[Problems to solve]
a: Name every classifier class that the Assignment 3 notebook imports from scikit-learn.
b: Carry the Assignment 3 notebook forward from the point where it stops.

# Assignment 3

In [1]:
import preprocess
import pandas as pd
import numpy as np
from sklearn.model_selection import train_test_split
from sklearn.ensemble import RandomForestClassifier
from sklearn.neighbors import KNeighborsClassifier
from sklearn.neural_network import MLPClassifier
from sklearn.svm import SVC
from sklearn.model_selection import StratifiedKFold
from imblearn.over_sampling import SMOTE
from sklearn.metrics import roc_auc_score
from sklearn.model_selection import GridSearchCV

## Get Preprocessed Data

In [2]:
train_target, train_data, test_data, train_df, test_df = preprocess.preprocess(
    "TrainingSet.csv", 'TestSet.csv', limit=None, remove_low_variance=True, remove_outliers=True)

In [3]:
X_g_train, X_g_test, y_g_train, y_g_test = train_test_split(train_data, train_target, test_size=0.30)

## Init some variables for later use

In [4]:
result_predict = dict()
test_predict = dict()

## Random Forest
### Use Random Forest with found parameters

In [6]:
cv = StratifiedKFold(n_splits=5)

model = RandomForestClassifier(n_estimators=128, criterion='entropy',n_jobs=-1)

[Listed records]

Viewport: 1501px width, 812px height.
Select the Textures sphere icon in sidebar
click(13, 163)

* * *

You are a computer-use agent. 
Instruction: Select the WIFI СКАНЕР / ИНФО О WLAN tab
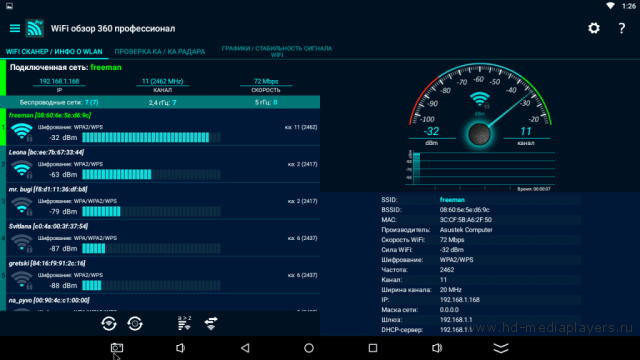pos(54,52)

[Final answers]
a: RandomForestClassifier, KNeighborsClassifier, MLPClassifier, SVC

b:
for train_idx, test_idx, in cv.split(train_data, train_target):
    X_train, y_train = train_data[train_idx], train_target[train_idx]
    X_test, y_test = train_data[test_idx], train_target[test_idx]

    # Use SMOTE to oversample the dataset for better training accuracy
    sm = SMOTE()
    X_train_oversampled, y_train_oversampled = sm.fit_sample(X_train, y_train)
    
    # Fit and predict
    model.fit(X_train_oversampled, y_train_oversampled)  
    y_pred = model.predict(X_test)

    print(f'auc: {roc_auc_score(y_test, y_pred)}')

y_predict = model.predict(X_g_test)

print(roc_auc_score(y_g_test, y_predict))

In [7]:
result_predict['RandomForest'] = np.array(model.predict(test_data))
test_predict['RandomForest'] = np.array(model.predict(X_g_test))

## k-nearest neighbour
### Use k-nearest neighbour with found parameters

In [9]:
cv = StratifiedKFold(n_splits=5)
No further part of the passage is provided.